* _TASK REQUIREMENTS_
In this data, count the lines in which "will" appears and give only that number.

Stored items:
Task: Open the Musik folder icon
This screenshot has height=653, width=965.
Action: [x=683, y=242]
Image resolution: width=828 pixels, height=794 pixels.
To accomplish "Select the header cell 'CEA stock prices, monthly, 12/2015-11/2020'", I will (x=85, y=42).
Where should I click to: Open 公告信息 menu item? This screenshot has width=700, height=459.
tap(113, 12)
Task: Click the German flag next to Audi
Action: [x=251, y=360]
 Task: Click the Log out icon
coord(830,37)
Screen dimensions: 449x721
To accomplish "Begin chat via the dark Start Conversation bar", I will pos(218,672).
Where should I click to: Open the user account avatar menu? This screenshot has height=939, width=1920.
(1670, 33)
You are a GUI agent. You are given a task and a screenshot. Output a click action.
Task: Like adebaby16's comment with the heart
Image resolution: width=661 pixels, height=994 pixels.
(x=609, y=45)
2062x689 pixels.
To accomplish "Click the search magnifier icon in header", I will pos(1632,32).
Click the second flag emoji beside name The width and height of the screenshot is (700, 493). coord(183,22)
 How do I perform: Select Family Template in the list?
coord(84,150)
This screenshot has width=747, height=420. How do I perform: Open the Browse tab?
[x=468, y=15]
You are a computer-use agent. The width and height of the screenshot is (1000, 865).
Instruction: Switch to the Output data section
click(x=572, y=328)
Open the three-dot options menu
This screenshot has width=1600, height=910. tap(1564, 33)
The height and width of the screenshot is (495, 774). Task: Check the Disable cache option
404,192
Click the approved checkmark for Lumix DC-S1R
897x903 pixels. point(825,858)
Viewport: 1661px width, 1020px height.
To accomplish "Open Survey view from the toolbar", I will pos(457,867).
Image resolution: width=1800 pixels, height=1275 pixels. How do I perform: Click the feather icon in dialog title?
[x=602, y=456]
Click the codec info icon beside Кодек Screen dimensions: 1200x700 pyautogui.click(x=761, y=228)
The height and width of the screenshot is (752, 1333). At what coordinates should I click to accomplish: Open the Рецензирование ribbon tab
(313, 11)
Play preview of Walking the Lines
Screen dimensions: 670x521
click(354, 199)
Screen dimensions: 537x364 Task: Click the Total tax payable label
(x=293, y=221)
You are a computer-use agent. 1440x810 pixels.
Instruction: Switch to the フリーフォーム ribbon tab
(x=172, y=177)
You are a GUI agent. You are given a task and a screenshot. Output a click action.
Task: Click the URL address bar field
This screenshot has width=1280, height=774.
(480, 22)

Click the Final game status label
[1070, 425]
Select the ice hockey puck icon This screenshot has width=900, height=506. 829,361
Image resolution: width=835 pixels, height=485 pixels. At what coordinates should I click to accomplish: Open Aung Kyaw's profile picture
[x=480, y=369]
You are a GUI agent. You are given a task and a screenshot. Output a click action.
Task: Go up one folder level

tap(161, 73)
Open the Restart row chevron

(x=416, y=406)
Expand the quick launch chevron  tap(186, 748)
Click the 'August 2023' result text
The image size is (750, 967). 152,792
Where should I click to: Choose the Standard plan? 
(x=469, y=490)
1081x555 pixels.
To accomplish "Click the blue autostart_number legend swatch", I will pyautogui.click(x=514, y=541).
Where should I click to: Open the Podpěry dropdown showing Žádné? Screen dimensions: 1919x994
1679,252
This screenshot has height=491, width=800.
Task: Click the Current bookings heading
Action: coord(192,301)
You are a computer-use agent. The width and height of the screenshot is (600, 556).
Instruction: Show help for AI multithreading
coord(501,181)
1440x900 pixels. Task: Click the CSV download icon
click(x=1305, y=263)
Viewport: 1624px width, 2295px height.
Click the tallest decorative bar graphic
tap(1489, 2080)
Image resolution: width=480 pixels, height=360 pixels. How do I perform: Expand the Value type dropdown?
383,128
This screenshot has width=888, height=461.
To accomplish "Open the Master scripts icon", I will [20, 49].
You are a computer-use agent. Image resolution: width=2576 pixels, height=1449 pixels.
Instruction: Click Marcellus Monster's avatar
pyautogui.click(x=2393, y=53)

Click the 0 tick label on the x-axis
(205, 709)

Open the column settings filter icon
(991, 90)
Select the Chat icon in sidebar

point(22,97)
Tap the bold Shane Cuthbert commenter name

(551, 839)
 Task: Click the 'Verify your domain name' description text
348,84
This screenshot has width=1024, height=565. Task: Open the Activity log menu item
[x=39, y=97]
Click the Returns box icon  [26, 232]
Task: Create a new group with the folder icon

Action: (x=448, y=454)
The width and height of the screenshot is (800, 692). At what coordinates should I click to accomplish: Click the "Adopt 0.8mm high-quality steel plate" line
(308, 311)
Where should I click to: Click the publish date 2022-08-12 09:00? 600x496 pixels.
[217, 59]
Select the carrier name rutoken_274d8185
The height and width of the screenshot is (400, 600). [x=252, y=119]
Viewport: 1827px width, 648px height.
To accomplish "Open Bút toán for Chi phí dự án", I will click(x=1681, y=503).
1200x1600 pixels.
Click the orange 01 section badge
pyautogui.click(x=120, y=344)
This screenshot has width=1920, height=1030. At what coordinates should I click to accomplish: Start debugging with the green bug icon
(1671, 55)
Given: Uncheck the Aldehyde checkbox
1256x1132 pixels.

* _REPLY TO THE EXERCISE_
7